Happier times: Greek Prime Minister and President of the New Democracy party Kyriakos Mitsotakis casts his vote in Athens, 08 October 2023. EPA-EFE/GEORGE VITSARAS

News

After Greek elections triumph, New Democracy eyes EU Solidarity Fund

Share

Greece’s centre-Right New Democracy Government has confirmed its political dominance, with results pouring in from municipal and regional elections on October 8.

All seven regional governors elected so far were affiliated with Prime Minister Kyriakos Mitsotakis’s New Democracy party. One of the seven was also backed by the Panhellenic Socialist Movement (PASOK). Six remaining regions go to a run-off on October 15.

Voters credited Mitsotakis with repairing Greece’s economy after a decade of instability, analysts told Brussels Signal.

As a result, the elections have solidified one-party dominance in Greek politics for the first time since the 1974-1981 post-junta years, Eric Sarantis, EmergingMarketWatch senior economist, said in an interview.

Stefanos Kasselakis faced an uncertain future within his Left-wing Syriza party, with 16 out of 44 of his party’s MPs abstaining in the first parliamentary vote for his front-bench team.

Kasselekis was a “technocrat without a solid political background, not trusted by the ideologists of the party”, said Sarantis but he added his party’s poor result was due to its “traditionally deficient municipal mobilisation processes”.

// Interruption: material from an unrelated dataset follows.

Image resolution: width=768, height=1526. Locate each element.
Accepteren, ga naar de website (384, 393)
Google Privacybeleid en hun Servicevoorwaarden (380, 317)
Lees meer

Syriza “never managed to have roots and a presence in local and regional governments, unions, etc,” agreed Kostas Karamarkos, a journalist who formerly worked at Greece’s Ministry of Foreign Affairs.

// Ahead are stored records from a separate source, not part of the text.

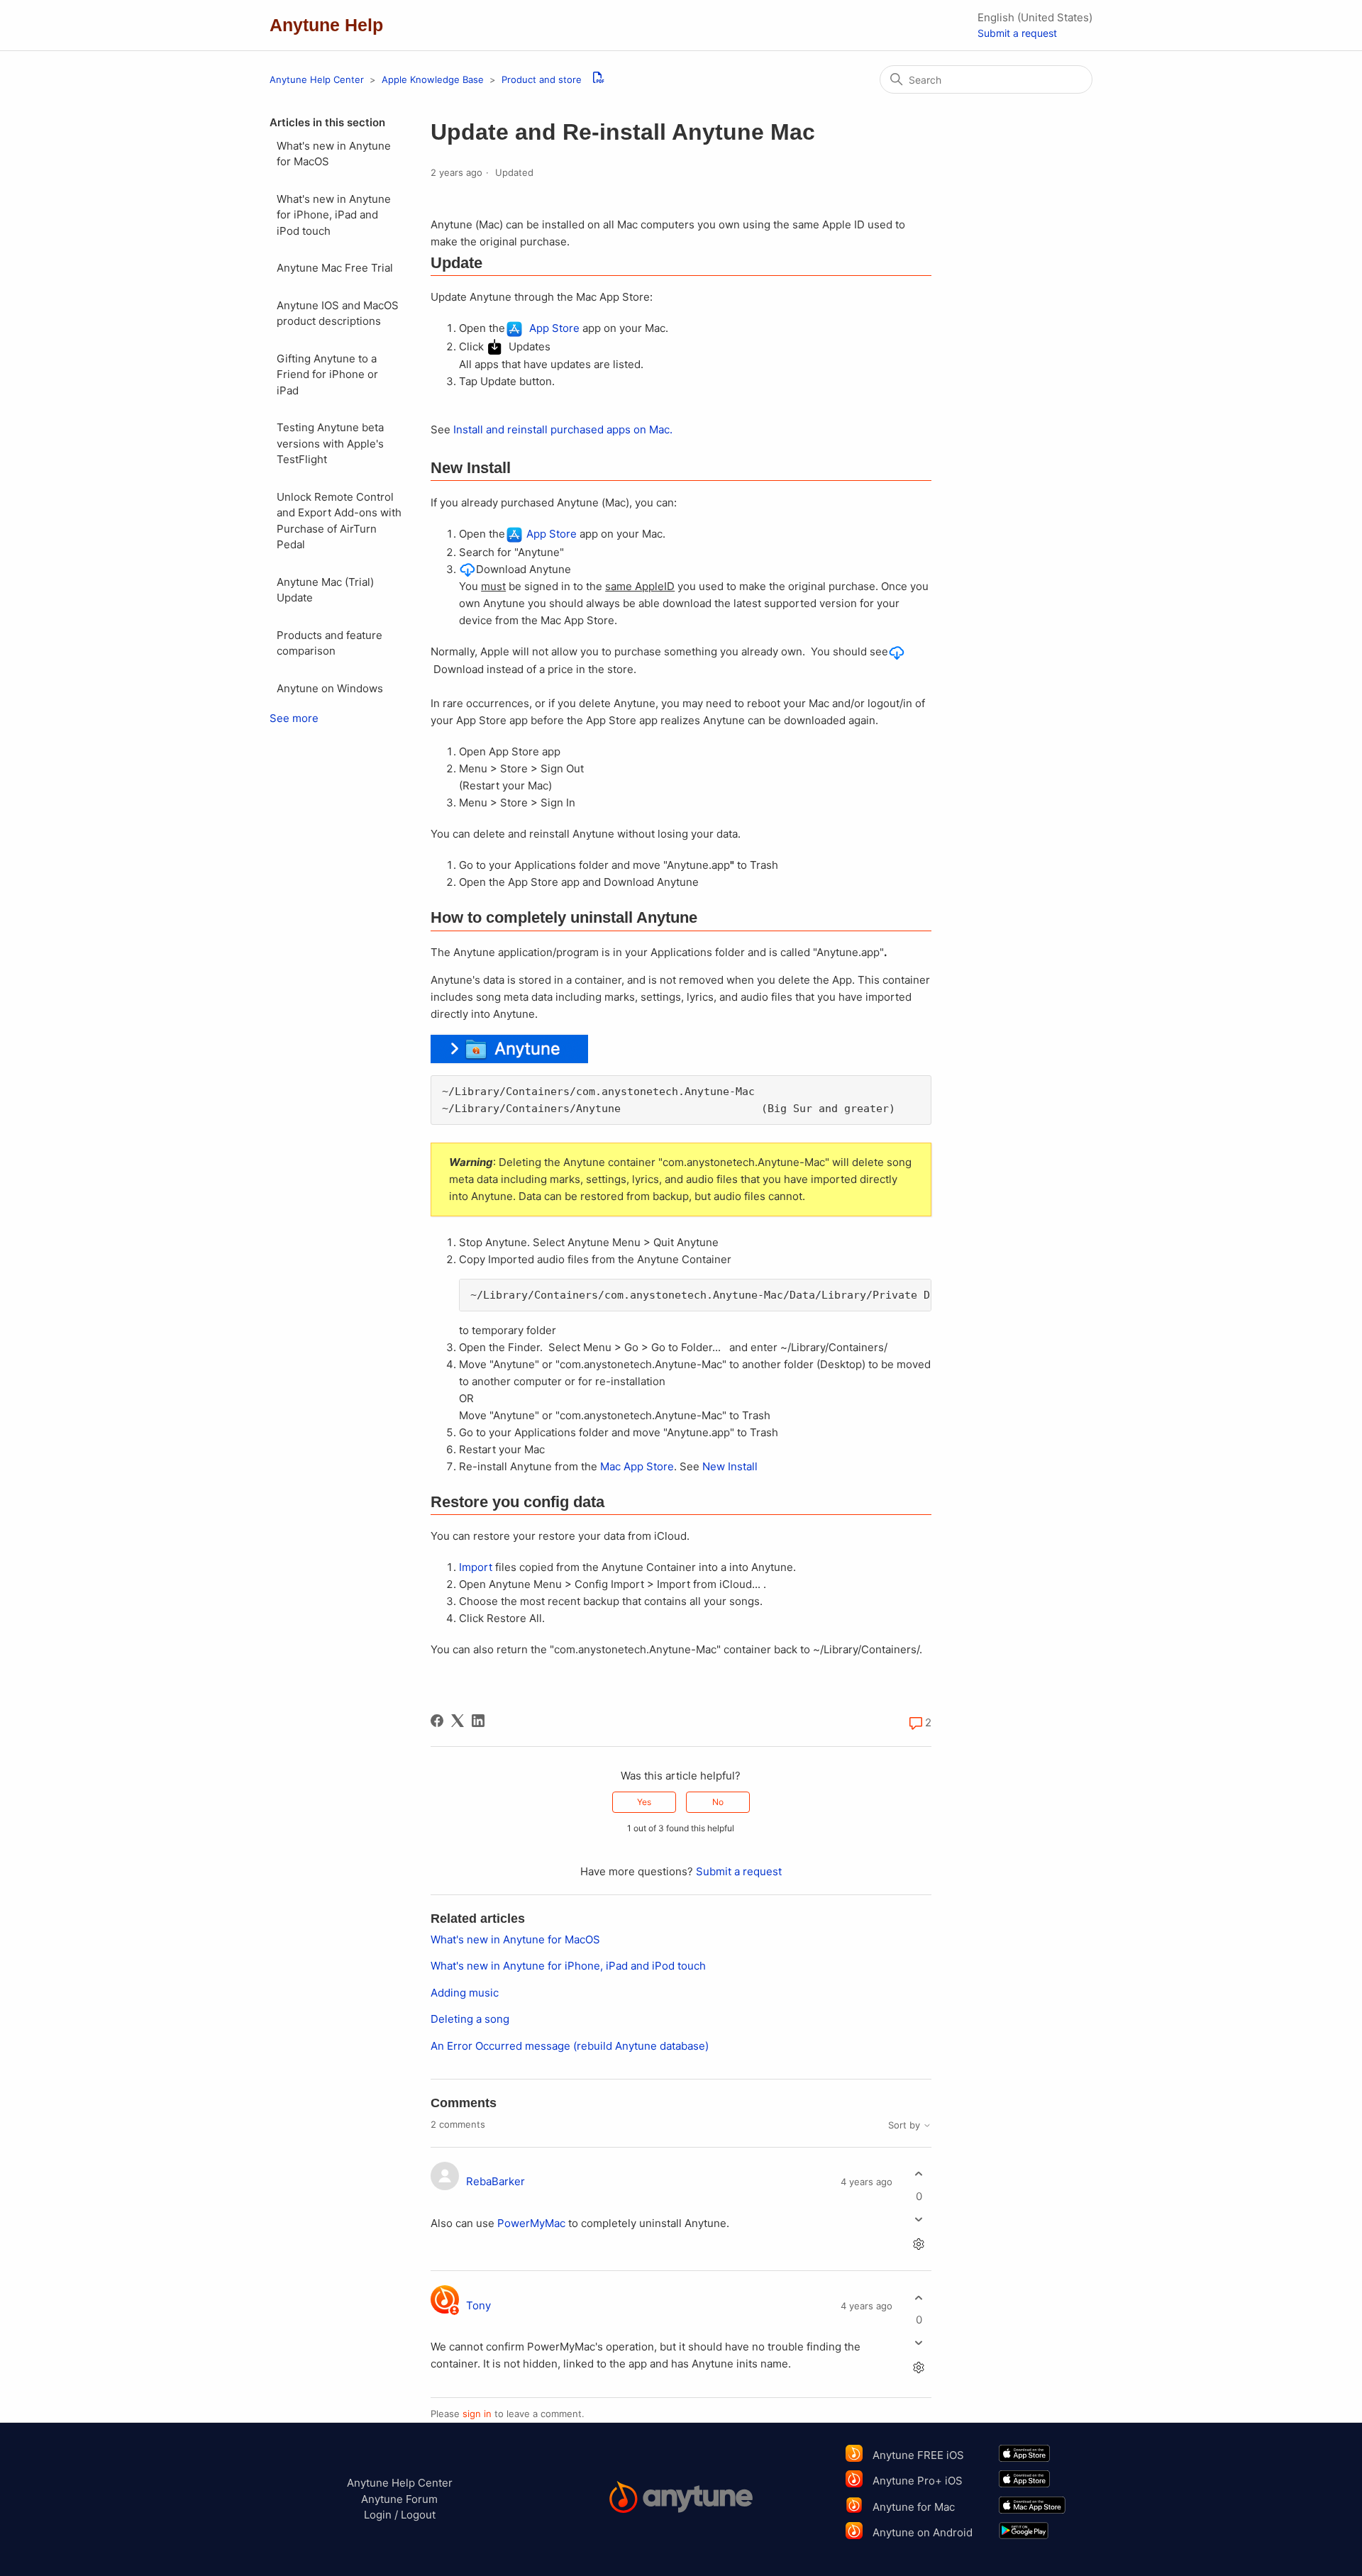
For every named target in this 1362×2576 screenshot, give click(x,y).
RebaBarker (495, 2181)
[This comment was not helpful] (919, 2218)
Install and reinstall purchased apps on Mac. (562, 429)
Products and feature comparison (329, 643)
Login (378, 2514)
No (718, 1802)
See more (294, 718)
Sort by (905, 2125)
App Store (552, 328)
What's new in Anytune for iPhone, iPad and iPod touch (334, 215)
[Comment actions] (919, 2243)
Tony (478, 2305)
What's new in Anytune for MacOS (334, 154)
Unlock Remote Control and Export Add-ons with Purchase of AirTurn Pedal (339, 521)
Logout (418, 2514)
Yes (644, 1802)
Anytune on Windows (330, 688)
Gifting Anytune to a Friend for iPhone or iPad (327, 374)
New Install (730, 1466)
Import (475, 1567)
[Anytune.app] (681, 2499)
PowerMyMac (531, 2223)
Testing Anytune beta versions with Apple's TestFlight (330, 443)
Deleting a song (470, 2019)
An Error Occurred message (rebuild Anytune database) (570, 2046)
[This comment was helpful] (919, 2174)
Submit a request (1017, 33)
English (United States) (1035, 17)
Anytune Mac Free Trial (335, 267)
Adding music (465, 1992)
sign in (477, 2413)
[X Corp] (457, 1720)
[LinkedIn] (478, 1720)
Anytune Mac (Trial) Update (325, 590)
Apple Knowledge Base (434, 79)
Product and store (542, 79)
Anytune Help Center (317, 79)
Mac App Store (637, 1466)
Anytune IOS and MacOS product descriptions (338, 313)
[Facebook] (437, 1720)
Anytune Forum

Kasselakis was a recent arrival from America who “struggles with the Greek language” and whose campaign “relied on American-style communication and marketing techniques,” said Isaac Caballero Suey, a political scientist and Athens-based entrepreneur.

That gave “the impression that Kasselakis is disconnected from the party’s historical left-wing ideals”, he said.

The centre-Left vote was split between Syriza and PASOK, with PASOK finishing second in many regions.

Neither of the Left-wing parties “stood significant chances to challenge New Democracy even in four years from now, unless they decide to collaborate”, said Sarantis.

That still remained a “very unlikely scenario” but Kasselakis seemed to be exploring it by backing PASOK’s Haris Doukas in the second round of Athens municipality elections.

To the Right of New Democracy, 12.8 per cent of the vote was split between three different radical Right-wing parties.

The resounding election success for Mitsotakis has given his government “a very clear space for a clean four-year tenure to implement its pre-election programme”, Sarantis added.

Mitsotakis’s next move will be to push the European Union to boost spending on the bloc’s solidarity fund by €2.5 billion, experts say.

Emergency spending after this year’s fires and floods in Greece threatened to derail its fiscal consolidation, while also limiting Mitsotakis’s financial ability to cut taxes and gradually increase pensions and civil servant wages.

He had “no other option” but to push the EU to bolster the Solidarity Fund’s support following the natural disasters. That was designed “to save his face, as some forces in Greece, notably Syriza, have constantly claimed he is responsible for the floods and blazes” said Christina Zygakis, an international relations researcher and US Embassy scholar in Greece.

Mitsotakis’s other major challenge lay in normalising relations with Turkey amid rising geopolitical risks in the Eastern Mediterranean. The lack of significant domestic opposition would allow him “to manoeuvre independently on this”, Sarantis added.

But Mitsotakis’s political future may not lie in Athens. Greek newspapers have speculated about him “potentially succeeding Charles Michel as the President of the European Council”, noted Thomas Thaler, a Brussels-based political analyst.

By autumn 2024, he will have been Prime Minister for more than five years, “a tenure longer than many of his counterparts”, Thaler pointed out.